After locating the line with "Click the Título 1 style thumbnail", set down that line and all the lines that follow it, unchanged, to the end of the records; omit the pictures.

[Stored data entries]
◇ ◇ ◇ ◇ ◇
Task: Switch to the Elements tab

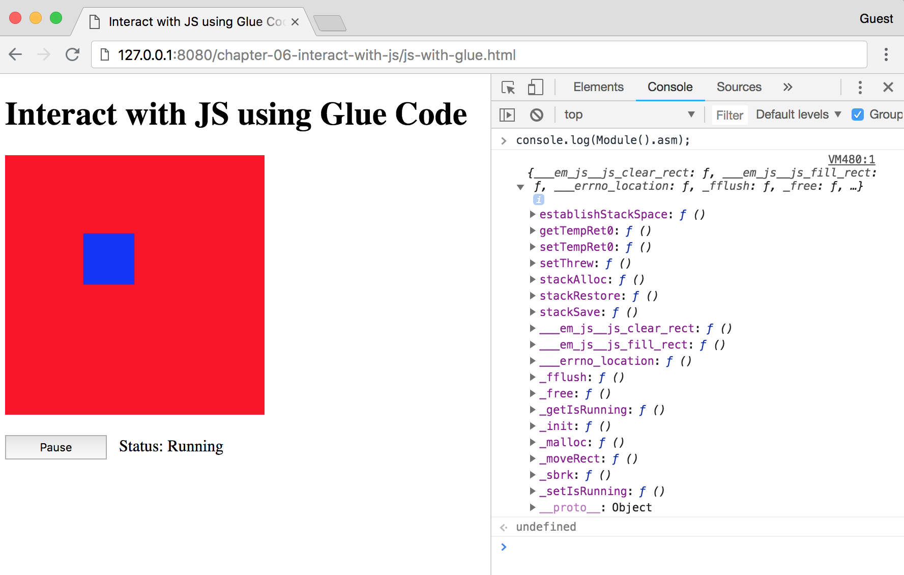Action: coord(598,88)
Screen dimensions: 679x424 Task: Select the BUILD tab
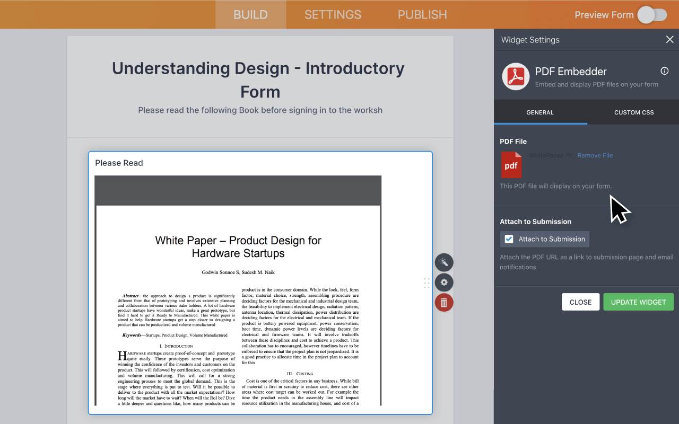[x=250, y=14]
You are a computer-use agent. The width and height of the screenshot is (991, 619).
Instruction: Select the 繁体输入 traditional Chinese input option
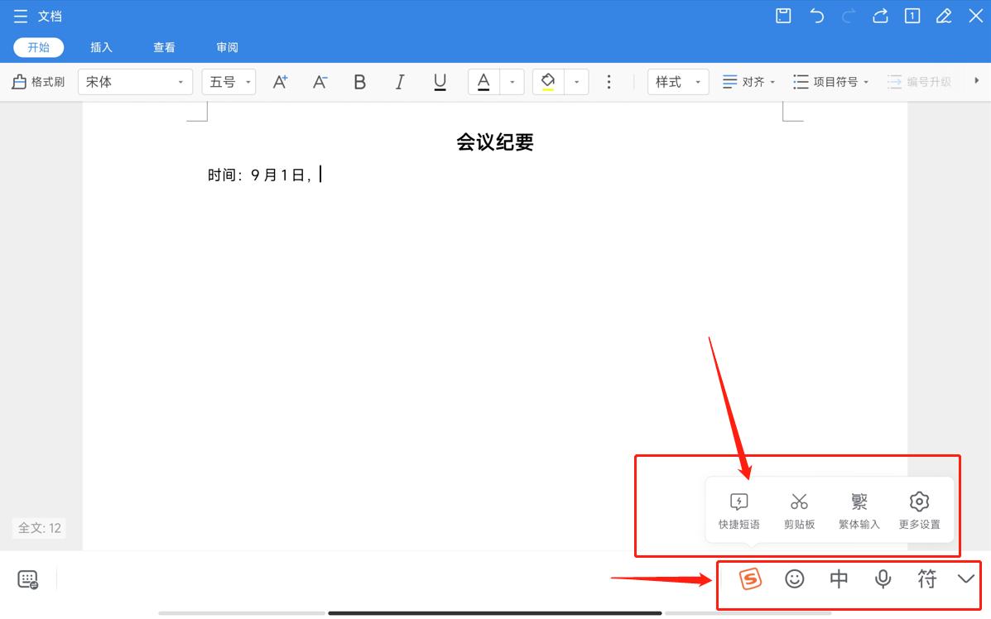(x=859, y=508)
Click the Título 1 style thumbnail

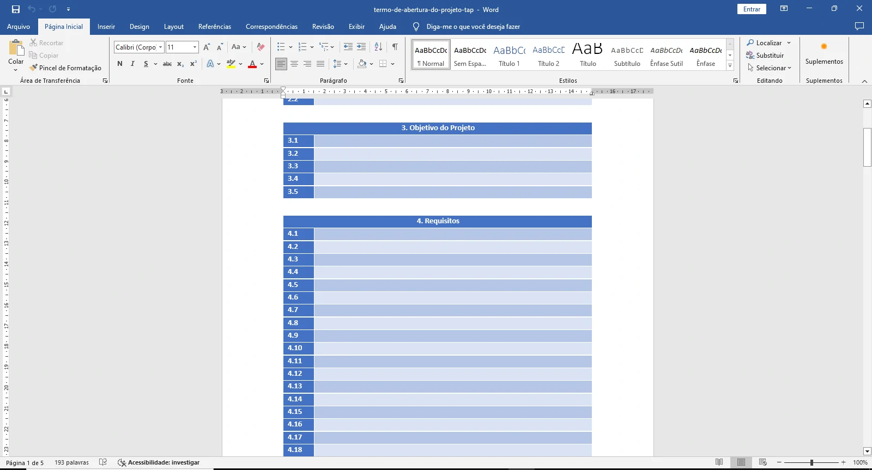coord(509,55)
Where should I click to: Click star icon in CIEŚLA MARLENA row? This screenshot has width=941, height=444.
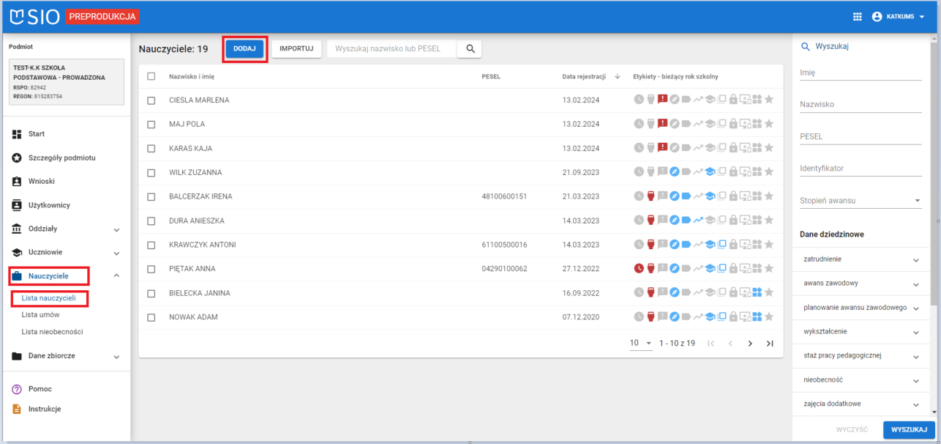[769, 100]
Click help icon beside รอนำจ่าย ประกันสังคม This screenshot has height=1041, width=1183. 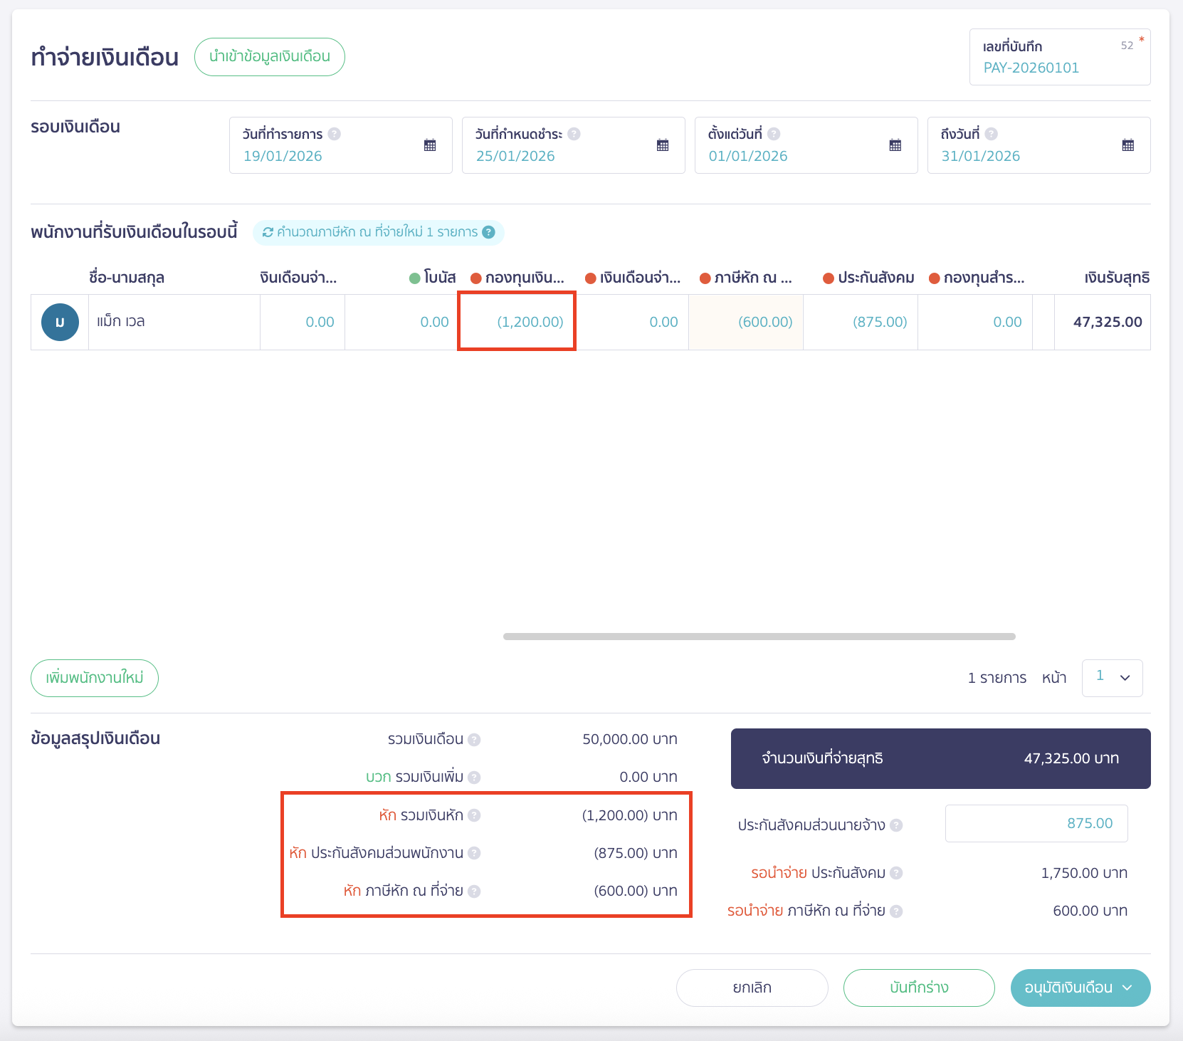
◇ ◇ ◇ ◇ ◇
• Result for this exercise:
Click the Título 1 style thumbnail

coord(509,55)
Where should I click to: Click star icon in CIEŚLA MARLENA row? This screenshot has width=941, height=444.
[769, 100]
Click help icon beside รอนำจ่าย ประกันสังคม This screenshot has height=1041, width=1183. 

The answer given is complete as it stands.